The records:
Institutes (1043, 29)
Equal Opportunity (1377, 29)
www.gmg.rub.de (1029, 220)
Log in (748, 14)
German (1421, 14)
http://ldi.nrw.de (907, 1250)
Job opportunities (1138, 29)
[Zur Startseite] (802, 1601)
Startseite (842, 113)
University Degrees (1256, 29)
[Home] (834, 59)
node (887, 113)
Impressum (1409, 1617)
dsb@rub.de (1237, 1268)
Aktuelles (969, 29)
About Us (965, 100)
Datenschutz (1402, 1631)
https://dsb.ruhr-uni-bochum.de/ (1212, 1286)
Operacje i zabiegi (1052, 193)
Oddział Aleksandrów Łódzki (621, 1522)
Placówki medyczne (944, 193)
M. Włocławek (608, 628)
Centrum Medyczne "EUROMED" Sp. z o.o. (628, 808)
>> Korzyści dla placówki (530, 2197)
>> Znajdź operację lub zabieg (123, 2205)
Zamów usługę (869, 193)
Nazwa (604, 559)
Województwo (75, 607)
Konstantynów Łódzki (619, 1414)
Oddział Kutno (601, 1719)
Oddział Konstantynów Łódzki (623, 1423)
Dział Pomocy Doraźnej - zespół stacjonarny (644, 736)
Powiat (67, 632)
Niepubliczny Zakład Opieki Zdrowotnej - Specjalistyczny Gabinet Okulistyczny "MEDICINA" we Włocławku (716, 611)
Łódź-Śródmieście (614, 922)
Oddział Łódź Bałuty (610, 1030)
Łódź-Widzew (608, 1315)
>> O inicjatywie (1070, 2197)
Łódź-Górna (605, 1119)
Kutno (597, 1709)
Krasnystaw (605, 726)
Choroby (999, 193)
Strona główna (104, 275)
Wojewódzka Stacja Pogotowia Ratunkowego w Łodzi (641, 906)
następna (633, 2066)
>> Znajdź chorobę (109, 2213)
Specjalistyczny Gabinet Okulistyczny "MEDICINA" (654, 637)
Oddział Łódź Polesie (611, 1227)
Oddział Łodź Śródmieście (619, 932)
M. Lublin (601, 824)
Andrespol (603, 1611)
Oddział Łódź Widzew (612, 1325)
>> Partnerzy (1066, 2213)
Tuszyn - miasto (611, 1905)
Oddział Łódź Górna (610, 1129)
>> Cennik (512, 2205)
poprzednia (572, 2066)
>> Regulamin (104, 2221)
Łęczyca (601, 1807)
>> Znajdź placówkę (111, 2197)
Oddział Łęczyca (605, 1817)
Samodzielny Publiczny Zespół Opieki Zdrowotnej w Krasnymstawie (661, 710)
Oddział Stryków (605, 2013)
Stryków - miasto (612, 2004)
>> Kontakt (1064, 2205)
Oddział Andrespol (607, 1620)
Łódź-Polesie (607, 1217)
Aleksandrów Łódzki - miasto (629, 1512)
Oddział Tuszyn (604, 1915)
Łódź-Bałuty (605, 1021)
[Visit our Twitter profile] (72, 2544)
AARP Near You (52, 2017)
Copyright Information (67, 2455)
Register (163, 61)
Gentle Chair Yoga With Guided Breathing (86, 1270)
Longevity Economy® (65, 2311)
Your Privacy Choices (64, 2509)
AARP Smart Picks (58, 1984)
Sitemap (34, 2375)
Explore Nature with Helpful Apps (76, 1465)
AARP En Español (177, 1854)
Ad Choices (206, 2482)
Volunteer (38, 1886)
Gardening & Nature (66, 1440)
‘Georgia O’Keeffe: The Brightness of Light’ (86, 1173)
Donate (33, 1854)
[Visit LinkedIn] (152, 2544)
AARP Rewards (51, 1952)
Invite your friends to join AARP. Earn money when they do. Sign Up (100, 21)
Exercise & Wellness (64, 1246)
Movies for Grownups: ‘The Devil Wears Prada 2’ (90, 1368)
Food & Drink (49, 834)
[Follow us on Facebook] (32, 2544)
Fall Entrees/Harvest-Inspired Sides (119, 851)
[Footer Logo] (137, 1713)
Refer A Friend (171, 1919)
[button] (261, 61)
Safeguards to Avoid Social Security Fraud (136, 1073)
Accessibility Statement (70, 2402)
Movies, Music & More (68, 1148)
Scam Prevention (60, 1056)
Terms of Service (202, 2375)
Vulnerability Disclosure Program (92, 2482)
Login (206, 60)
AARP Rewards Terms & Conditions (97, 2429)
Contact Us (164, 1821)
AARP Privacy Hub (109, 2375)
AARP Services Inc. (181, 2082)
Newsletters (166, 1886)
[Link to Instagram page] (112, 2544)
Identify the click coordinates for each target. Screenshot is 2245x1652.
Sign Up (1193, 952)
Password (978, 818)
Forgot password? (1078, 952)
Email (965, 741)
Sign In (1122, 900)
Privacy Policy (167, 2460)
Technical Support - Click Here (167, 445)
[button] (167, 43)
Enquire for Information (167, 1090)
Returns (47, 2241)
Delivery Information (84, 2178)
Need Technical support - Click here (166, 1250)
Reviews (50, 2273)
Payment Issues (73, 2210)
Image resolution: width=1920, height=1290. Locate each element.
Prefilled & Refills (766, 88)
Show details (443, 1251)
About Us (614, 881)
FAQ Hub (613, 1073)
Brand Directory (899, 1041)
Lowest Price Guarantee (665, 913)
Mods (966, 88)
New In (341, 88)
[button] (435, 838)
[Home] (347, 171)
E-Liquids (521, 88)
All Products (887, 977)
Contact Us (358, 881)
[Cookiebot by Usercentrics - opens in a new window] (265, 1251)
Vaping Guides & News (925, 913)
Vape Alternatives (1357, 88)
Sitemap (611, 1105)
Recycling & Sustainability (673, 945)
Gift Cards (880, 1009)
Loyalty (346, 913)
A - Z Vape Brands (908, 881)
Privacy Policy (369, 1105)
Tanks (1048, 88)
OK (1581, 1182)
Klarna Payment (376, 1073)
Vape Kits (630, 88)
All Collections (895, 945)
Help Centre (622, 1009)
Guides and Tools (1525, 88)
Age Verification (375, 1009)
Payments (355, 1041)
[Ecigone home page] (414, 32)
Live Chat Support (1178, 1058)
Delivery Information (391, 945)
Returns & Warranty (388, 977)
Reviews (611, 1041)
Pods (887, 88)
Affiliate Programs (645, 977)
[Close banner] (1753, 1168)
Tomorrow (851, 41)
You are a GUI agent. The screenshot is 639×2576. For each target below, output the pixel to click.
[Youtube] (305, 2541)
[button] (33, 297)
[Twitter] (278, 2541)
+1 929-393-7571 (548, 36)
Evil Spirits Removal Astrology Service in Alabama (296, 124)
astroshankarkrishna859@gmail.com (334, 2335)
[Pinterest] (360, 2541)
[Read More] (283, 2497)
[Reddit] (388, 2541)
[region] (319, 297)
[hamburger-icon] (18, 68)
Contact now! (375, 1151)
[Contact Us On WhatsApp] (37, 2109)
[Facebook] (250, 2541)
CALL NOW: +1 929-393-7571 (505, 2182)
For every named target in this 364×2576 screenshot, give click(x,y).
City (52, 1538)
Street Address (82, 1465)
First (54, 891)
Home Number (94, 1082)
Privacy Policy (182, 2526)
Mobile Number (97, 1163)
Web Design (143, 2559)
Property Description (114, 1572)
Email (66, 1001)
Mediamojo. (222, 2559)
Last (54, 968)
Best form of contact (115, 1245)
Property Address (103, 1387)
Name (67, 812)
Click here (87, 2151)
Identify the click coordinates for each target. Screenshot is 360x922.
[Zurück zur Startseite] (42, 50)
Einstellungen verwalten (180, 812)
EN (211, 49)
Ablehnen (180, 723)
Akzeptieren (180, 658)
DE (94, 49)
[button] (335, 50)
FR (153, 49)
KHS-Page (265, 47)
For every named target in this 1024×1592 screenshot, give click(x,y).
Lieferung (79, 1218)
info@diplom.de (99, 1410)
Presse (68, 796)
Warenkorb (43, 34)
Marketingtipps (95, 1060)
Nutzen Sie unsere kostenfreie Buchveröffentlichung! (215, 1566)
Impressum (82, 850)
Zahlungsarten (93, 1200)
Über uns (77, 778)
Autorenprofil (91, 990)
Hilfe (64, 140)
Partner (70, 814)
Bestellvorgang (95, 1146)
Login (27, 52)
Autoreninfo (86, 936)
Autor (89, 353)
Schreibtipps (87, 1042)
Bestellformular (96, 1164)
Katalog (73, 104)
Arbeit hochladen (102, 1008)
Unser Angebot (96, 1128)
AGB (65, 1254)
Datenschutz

Brief:
Would you please reproduce the records above exactly, only from their first line through the line holding "Oddział Stryków (605, 2013)", with both ends included?

Answer section:
Institutes (1043, 29)
Equal Opportunity (1377, 29)
www.gmg.rub.de (1029, 220)
Log in (748, 14)
German (1421, 14)
http://ldi.nrw.de (907, 1250)
Job opportunities (1138, 29)
[Zur Startseite] (802, 1601)
Startseite (842, 113)
University Degrees (1256, 29)
[Home] (834, 59)
node (887, 113)
Impressum (1409, 1617)
dsb@rub.de (1237, 1268)
Aktuelles (969, 29)
About Us (965, 100)
Datenschutz (1402, 1631)
https://dsb.ruhr-uni-bochum.de/ (1212, 1286)
Operacje i zabiegi (1052, 193)
Oddział Aleksandrów Łódzki (621, 1522)
Placówki medyczne (944, 193)
M. Włocławek (608, 628)
Centrum Medyczne "EUROMED" Sp. z o.o. (628, 808)
>> Korzyści dla placówki (530, 2197)
>> Znajdź operację lub zabieg (123, 2205)
Zamów usługę (869, 193)
Nazwa (604, 559)
Województwo (75, 607)
Konstantynów Łódzki (619, 1414)
Oddział Kutno (601, 1719)
Oddział Konstantynów Łódzki (623, 1423)
Dział Pomocy Doraźnej - zespół stacjonarny (644, 736)
Powiat (67, 632)
Niepubliczny Zakład Opieki Zdrowotnej - Specjalistyczny Gabinet Okulistyczny "MEDICINA" we Włocławku (716, 611)
Łódź-Śródmieście (614, 922)
Oddział Łódź Bałuty (610, 1030)
Łódź-Widzew (608, 1315)
>> O inicjatywie (1070, 2197)
Łódź-Górna (605, 1119)
Kutno (597, 1709)
Krasnystaw (605, 726)
Choroby (999, 193)
Strona główna (104, 275)
Wojewódzka Stacja Pogotowia Ratunkowego w Łodzi (641, 906)
następna (633, 2066)
>> Znajdź chorobę (109, 2213)
Specjalistyczny Gabinet Okulistyczny "MEDICINA" (654, 637)
Oddział Łódź Polesie (611, 1227)
Oddział Łodź Śródmieście (619, 932)
M. Lublin (601, 824)
Andrespol (603, 1611)
Oddział Łódź Widzew (612, 1325)
>> Partnerzy (1066, 2213)
Tuszyn - miasto (611, 1905)
Oddział Łódź Górna (610, 1129)
>> Cennik (512, 2205)
poprzednia (572, 2066)
>> Regulamin (104, 2221)
Łęczyca (601, 1807)
>> Znajdź placówkę (111, 2197)
Oddział Łęczyca (605, 1817)
Samodzielny Publiczny Zespół Opieki Zdrowotnej w Krasnymstawie (661, 710)
Oddział Stryków (605, 2013)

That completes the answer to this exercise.